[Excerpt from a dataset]

----------

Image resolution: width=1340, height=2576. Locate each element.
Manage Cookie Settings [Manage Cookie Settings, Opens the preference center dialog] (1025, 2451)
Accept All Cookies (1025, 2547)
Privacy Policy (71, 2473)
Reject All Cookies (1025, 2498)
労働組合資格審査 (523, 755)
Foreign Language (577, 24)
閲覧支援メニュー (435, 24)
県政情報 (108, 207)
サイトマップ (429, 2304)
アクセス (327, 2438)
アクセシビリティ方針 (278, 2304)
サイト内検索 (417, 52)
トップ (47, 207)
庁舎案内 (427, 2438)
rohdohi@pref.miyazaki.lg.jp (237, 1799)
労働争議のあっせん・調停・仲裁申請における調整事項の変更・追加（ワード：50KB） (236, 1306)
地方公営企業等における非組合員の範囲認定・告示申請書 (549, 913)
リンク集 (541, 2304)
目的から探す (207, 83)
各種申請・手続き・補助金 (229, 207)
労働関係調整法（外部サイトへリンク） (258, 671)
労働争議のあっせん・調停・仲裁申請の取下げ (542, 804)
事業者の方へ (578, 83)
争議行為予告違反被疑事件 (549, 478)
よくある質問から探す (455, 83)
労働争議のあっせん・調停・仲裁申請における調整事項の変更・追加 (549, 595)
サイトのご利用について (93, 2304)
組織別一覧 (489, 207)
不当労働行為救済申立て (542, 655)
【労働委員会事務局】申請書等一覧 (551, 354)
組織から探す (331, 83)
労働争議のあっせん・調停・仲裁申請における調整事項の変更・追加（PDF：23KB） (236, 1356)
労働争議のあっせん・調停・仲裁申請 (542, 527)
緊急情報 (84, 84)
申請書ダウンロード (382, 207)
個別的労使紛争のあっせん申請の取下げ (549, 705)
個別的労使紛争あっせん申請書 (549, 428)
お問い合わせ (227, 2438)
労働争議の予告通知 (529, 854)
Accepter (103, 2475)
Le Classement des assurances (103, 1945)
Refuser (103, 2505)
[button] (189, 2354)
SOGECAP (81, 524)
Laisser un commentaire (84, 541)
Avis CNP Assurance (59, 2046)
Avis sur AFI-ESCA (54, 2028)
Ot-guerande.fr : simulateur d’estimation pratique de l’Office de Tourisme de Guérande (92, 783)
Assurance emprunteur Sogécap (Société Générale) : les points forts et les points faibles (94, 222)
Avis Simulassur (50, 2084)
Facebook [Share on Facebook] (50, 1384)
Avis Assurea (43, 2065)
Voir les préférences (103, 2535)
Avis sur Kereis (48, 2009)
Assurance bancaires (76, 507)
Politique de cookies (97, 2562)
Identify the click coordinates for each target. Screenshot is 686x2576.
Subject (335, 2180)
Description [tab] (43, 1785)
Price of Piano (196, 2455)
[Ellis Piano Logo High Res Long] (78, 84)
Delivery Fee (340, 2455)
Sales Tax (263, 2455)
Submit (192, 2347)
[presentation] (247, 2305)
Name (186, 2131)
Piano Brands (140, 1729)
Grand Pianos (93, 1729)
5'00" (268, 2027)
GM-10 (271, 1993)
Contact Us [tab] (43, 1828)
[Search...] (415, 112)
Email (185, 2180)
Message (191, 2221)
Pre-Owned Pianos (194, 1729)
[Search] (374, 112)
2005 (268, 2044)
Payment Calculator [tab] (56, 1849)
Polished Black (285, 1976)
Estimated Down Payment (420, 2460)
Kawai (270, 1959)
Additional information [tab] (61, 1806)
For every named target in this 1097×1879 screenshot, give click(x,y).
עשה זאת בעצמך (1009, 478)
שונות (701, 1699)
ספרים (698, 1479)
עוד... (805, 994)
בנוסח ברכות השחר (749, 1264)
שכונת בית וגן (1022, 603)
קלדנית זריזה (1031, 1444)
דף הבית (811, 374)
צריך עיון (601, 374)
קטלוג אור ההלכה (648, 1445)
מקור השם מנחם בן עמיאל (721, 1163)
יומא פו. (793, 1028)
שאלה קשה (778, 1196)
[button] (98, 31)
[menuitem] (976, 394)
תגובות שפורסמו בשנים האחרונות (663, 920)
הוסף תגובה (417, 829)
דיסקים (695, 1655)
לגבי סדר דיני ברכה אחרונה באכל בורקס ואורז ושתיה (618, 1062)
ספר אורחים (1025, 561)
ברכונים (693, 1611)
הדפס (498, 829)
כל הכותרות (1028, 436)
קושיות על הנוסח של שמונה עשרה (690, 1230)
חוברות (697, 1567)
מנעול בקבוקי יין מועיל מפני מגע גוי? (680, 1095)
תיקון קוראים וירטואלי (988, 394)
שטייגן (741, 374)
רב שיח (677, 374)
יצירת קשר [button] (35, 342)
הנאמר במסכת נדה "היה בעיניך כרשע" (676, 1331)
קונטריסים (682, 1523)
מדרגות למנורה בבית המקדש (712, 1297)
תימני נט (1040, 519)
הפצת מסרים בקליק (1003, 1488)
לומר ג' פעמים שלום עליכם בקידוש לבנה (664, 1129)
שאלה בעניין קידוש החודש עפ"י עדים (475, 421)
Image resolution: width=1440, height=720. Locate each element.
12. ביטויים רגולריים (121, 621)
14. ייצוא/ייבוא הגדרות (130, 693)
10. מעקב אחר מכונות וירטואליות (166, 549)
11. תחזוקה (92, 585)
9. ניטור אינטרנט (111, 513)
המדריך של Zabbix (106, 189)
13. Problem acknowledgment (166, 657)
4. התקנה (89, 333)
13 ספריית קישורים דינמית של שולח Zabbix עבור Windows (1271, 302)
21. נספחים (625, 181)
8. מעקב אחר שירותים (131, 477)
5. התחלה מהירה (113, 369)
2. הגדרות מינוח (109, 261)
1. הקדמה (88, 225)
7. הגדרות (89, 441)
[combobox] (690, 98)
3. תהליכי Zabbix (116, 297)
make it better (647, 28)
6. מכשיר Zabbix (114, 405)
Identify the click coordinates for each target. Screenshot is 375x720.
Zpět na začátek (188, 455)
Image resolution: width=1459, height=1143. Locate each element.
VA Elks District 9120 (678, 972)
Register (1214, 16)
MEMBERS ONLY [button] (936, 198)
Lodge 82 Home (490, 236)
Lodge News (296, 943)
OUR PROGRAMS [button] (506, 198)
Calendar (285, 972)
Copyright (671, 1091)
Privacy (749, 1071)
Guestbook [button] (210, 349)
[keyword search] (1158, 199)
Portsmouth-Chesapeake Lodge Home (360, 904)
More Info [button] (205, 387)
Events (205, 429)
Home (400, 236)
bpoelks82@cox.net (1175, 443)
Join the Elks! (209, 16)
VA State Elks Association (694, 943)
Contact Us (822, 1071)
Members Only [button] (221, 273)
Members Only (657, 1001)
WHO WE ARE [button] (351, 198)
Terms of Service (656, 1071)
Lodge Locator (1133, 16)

----------

#### [Task to carry out]
Rewrite all of the records above, replacing "Lodge Locator" with "Find a Lodge" and leaving everything else unchanged.

#### [Finished answer]
Image resolution: width=1340, height=2576. Locate each element.
Manage Cookie Settings [Manage Cookie Settings, Opens the preference center dialog] (1025, 2451)
Accept All Cookies (1025, 2547)
Privacy Policy (71, 2473)
Reject All Cookies (1025, 2498)
労働組合資格審査 (523, 755)
Foreign Language (577, 24)
閲覧支援メニュー (435, 24)
県政情報 (108, 207)
サイトマップ (429, 2304)
アクセス (327, 2438)
アクセシビリティ方針 (278, 2304)
サイト内検索 (417, 52)
トップ (47, 207)
庁舎案内 (427, 2438)
rohdohi@pref.miyazaki.lg.jp (237, 1799)
労働争議のあっせん・調停・仲裁申請における調整事項の変更・追加（ワード：50KB） (236, 1306)
地方公営企業等における非組合員の範囲認定・告示申請書 (549, 913)
リンク集 (541, 2304)
目的から探す (207, 83)
各種申請・手続き・補助金 (229, 207)
労働関係調整法（外部サイトへリンク） (258, 671)
労働争議のあっせん・調停・仲裁申請の取下げ (542, 804)
事業者の方へ (578, 83)
争議行為予告違反被疑事件 (549, 478)
よくある質問から探す (455, 83)
労働争議のあっせん・調停・仲裁申請における調整事項の変更・追加 (549, 595)
サイトのご利用について (93, 2304)
組織別一覧 (489, 207)
不当労働行為救済申立て (542, 655)
【労働委員会事務局】申請書等一覧 (551, 354)
組織から探す (331, 83)
労働争議のあっせん・調停・仲裁申請における調整事項の変更・追加（PDF：23KB） (236, 1356)
労働争議のあっせん・調停・仲裁申請 (542, 527)
緊急情報 (84, 84)
申請書ダウンロード (382, 207)
個別的労使紛争のあっせん申請の取下げ (549, 705)
個別的労使紛争あっせん申請書 (549, 428)
お問い合わせ (227, 2438)
労働争議の予告通知 (529, 854)
Accepter (103, 2475)
Le Classement des assurances (103, 1945)
Refuser (103, 2505)
[button] (189, 2354)
SOGECAP (81, 524)
Laisser un commentaire (84, 541)
Avis CNP Assurance (59, 2046)
Avis sur AFI-ESCA (54, 2028)
Ot-guerande.fr : simulateur d’estimation pratique de l’Office de Tourisme de Guérande (92, 783)
Assurance emprunteur Sogécap (Société Générale) : les points forts et les points faibles (94, 222)
Avis Simulassur (50, 2084)
Facebook [Share on Facebook] (50, 1384)
Avis Assurea (43, 2065)
Voir les préférences (103, 2535)
Avis sur Kereis (48, 2009)
Assurance bancaires (76, 507)
Politique de cookies (97, 2562)
Identify the click coordinates for each target. Screenshot is 686x2576.
Subject (335, 2180)
Description [tab] (43, 1785)
Price of Piano (196, 2455)
[Ellis Piano Logo High Res Long] (78, 84)
Delivery Fee (340, 2455)
Sales Tax (263, 2455)
Submit (192, 2347)
[presentation] (247, 2305)
Name (186, 2131)
Piano Brands (140, 1729)
Grand Pianos (93, 1729)
5'00" (268, 2027)
GM-10 (271, 1993)
Contact Us [tab] (43, 1828)
[Search...] (415, 112)
Email (185, 2180)
Message (191, 2221)
Pre-Owned Pianos (194, 1729)
[Search] (374, 112)
2005 (268, 2044)
Payment Calculator [tab] (56, 1849)
Polished Black (285, 1976)
Estimated Down Payment (420, 2460)
Kawai (270, 1959)
Additional information [tab] (61, 1806)
For every named target in this 1097×1879 screenshot, give click(x,y).
עשה זאת בעצמך (1009, 478)
שונות (701, 1699)
ספרים (698, 1479)
עוד... (805, 994)
בנוסח ברכות השחר (749, 1264)
שכונת בית וגן (1022, 603)
קלדנית זריזה (1031, 1444)
דף הבית (811, 374)
צריך עיון (601, 374)
קטלוג אור ההלכה (648, 1445)
מקור השם מנחם בן עמיאל (721, 1163)
יומא פו. (793, 1028)
שאלה קשה (778, 1196)
[button] (98, 31)
[menuitem] (976, 394)
תגובות שפורסמו בשנים האחרונות (663, 920)
הוסף תגובה (417, 829)
דיסקים (695, 1655)
לגבי סדר דיני ברכה אחרונה באכל בורקס ואורז ושתיה (618, 1062)
ספר אורחים (1025, 561)
ברכונים (693, 1611)
הדפס (498, 829)
כל הכותרות (1028, 436)
קושיות על הנוסח של שמונה עשרה (690, 1230)
חוברות (697, 1567)
מנעול בקבוקי יין מועיל מפני מגע גוי? (680, 1095)
תיקון קוראים וירטואלי (988, 394)
שטייגן (741, 374)
רב שיח (677, 374)
יצירת קשר [button] (35, 342)
הנאמר במסכת נדה "היה בעיניך כרשע" (676, 1331)
קונטריסים (682, 1523)
מדרגות למנורה בבית המקדש (712, 1297)
תימני נט (1040, 519)
הפצת מסרים בקליק (1003, 1488)
לומר ג' פעמים שלום עליכם בקידוש לבנה (664, 1129)
שאלה בעניין קידוש החודש עפ"י עדים (475, 421)
Image resolution: width=1440, height=720. Locate each element.
12. ביטויים רגולריים (121, 621)
14. ייצוא/ייבוא הגדרות (130, 693)
10. מעקב אחר מכונות וירטואליות (166, 549)
11. תחזוקה (92, 585)
9. ניטור אינטרנט (111, 513)
המדריך של Zabbix (106, 189)
13. Problem acknowledgment (166, 657)
4. התקנה (89, 333)
13 ספריית קישורים דינמית של שולח Zabbix עבור Windows (1271, 302)
21. נספחים (625, 181)
8. מעקב אחר שירותים (131, 477)
5. התחלה מהירה (113, 369)
2. הגדרות מינוח (109, 261)
1. הקדמה (88, 225)
7. הגדרות (89, 441)
[combobox] (690, 98)
3. תהליכי Zabbix (116, 297)
make it better (647, 28)
6. מכשיר Zabbix (114, 405)
Identify the click coordinates for each target. Screenshot is 375x720.
Zpět na začátek (188, 455)
Image resolution: width=1459, height=1143. Locate each element.
VA Elks District 9120 (678, 972)
Register (1214, 16)
MEMBERS ONLY [button] (936, 198)
Lodge 82 Home (490, 236)
Lodge News (296, 943)
OUR PROGRAMS [button] (506, 198)
Calendar (285, 972)
Copyright (671, 1091)
Privacy (749, 1071)
Guestbook [button] (210, 349)
[keyword search] (1158, 199)
Portsmouth-Chesapeake Lodge Home (360, 904)
More Info [button] (205, 387)
Events (205, 429)
Home (400, 236)
bpoelks82@cox.net (1175, 443)
Join the Elks! (209, 16)
VA State Elks Association (694, 943)
Contact Us (822, 1071)
Members Only [button] (221, 273)
Members Only (657, 1001)
WHO WE ARE [button] (351, 198)
Terms of Service (656, 1071)
Find a Lodge (1133, 16)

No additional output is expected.